It’s almost deadline time for the Nommo Award nominations and I’ve been trying to catch up on my reading for stuff that came out last year and although I tried to read as much as I could, I couldn’t read everything. I still have a fairly long 2018 TBR list. Still, overall, from what I’ve seen, I think 2018 was a pretty good year for African Spec Fic. You can read Geoff Ryman’s broad summary of the year over at Locus magazine at THIS link. And if you want a working list of everything that came out last year, check out THIS link.
As has become usual, I like to highlight short stories which I did manage to read and which I enjoyed most from the year, mostly to thank the authors for producing work that I appreciated and also to help spread the word.
Note: I am working with the ASFS definition of Short Story, which includes stories of up to 17500 words (which may be classed as novelettes in other some other categorizations)
Let’s just jump right into it shall we?
- “Origami Angels” by Derek Lubangakene (Uganda), Omenana
This is a great story about youth, friendship and superpowers. It also has a killer opening line. In it, Duncan and Asaf are schoolmates, one of whom may actually have superpowers, who dedicate themselves to beating a schoolmate at origami. Eventually the origami comes to represent much more, a striving for something greater despite tragedy. Recommended.

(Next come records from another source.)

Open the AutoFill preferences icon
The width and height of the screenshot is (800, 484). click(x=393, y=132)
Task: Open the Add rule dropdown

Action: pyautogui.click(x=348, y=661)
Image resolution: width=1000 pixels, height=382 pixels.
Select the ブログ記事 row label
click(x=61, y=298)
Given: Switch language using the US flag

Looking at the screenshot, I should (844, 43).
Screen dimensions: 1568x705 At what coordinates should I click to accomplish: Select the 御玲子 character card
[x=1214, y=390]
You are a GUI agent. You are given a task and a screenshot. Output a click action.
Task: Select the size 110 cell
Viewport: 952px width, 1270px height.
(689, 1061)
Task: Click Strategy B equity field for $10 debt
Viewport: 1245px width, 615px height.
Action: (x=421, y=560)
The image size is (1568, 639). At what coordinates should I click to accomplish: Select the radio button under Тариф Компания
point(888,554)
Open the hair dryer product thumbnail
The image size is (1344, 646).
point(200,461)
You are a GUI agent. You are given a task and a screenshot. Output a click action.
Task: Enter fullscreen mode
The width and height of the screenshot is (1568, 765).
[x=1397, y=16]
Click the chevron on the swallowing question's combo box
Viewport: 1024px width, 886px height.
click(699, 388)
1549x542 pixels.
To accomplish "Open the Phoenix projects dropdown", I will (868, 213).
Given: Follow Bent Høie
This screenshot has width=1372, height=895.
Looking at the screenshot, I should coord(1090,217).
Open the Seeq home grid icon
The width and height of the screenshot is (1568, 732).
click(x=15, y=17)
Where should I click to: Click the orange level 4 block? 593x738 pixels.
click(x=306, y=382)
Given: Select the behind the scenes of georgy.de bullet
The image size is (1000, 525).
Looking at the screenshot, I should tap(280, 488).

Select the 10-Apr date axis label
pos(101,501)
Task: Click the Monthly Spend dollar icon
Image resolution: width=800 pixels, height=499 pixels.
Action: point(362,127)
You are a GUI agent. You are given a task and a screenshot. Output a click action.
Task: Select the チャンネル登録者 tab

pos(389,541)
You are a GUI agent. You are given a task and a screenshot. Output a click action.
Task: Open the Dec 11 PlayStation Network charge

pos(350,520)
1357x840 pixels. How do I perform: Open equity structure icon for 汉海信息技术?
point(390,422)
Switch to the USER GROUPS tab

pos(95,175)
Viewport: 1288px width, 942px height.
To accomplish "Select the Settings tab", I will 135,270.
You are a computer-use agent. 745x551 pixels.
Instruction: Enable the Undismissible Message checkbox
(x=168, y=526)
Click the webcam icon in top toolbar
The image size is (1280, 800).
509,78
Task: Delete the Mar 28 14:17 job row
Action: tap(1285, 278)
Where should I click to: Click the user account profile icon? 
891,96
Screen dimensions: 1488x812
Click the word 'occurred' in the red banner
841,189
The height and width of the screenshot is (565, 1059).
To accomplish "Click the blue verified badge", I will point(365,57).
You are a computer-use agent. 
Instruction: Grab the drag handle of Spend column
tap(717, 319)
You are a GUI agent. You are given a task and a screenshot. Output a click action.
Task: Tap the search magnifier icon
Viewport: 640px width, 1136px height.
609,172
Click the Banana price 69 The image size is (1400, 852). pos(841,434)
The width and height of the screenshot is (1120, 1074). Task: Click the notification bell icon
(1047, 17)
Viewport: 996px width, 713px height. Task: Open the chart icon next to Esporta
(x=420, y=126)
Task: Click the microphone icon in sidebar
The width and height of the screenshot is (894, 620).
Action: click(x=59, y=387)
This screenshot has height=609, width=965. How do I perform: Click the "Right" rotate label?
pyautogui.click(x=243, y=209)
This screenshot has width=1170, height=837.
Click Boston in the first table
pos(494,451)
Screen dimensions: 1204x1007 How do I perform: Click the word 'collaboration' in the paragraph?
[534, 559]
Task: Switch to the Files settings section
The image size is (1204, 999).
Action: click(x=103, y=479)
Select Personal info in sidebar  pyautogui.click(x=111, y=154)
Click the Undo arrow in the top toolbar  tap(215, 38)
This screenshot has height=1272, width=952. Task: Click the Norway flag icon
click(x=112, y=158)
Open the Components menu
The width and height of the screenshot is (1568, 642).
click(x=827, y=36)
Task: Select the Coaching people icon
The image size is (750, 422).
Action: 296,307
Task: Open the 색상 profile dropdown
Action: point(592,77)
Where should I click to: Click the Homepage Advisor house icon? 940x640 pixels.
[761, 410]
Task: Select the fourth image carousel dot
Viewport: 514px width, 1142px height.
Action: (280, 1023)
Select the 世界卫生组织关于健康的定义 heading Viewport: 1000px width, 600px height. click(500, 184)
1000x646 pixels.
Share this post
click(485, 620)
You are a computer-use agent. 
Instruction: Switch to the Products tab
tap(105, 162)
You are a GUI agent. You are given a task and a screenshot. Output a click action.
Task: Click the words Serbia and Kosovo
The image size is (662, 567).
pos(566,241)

- “Of Warps and Wefts” Innocent Chizaram Ilo (Nigeria), Strange Horizons and “Murders Fell from Our Wombs” Tlotlo Tsamaase (Botswana), Apex Magazine
OK I’m cheating a little it with this one by making it a tie (I can’t promise I wont do it again) but it seems best to do it that way for me because I feel they have a lot of the same strengths (and weaknesses). They are both metaphorical fantasy stories with very interesting takes on society and gender but also stories where I feel, the idea, the central conceit was more interesting than the actual story. Still, the ideas behind both stories and the writing styles chosen are so interesting and unusual and just plain bizarre even if they are both a bit confusing that I largely enjoyed them and I’m happy to recommend them.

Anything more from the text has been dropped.